3D bioprinting of multi-cellular tumor microenvironment for prostate cancer metastasis

Prostate Cancer (PCa) is one of the most lethal cancers in men worldwide. The tumor microenvironment (TME) plays an important role in PCa development, which consists of tumor cells, fibroblasts, endothelial cells, and extracellular matrix. Hyaluronic acid (HA) and cancer-associated fibroblasts (CAFs) are the major components in the TME and are correlated with PCa proliferation and metastasis, while the underlying mechanism is still not fully understood due to the lack of biomimetic extracellular matrix components and coculture models. In this study, gelatin methacryloyl/chondroitin sulfate-based hydrogels were physically crosslinked with HA to develop a novel bioink for the three-dimensional (3D) bioprinting of a coculture model that can be used to investigate the effect of HA on PCa behaviors and the mechanism underlying PCa-fibroblasts interaction. PCa cells demonstrated distinct transcriptional profiles under HA stimulation, where cytokine secretion, angiogenesis, and epithelial to mesenchymal transition were significantly upregulated.

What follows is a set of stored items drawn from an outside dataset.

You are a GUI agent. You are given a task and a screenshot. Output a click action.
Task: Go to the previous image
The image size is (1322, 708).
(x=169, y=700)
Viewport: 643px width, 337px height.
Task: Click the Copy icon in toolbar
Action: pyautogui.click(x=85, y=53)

Further coculture of PCa with normal fibroblasts activated CAF transformation, which could be induced by the upregulated cytokine secretion of PCa cells. These results suggested HA could not only promote PCa metastasis individually but also induce PCa cells to activate CAF transformation and form HA-CAF coupling effects to further promote PCa drug resistance and metastasis.

Cancer-associated fibroblast; Drug screening; Epithelial to mesenchymal transition; Gelatin methacrylate; Hyaluronic acid.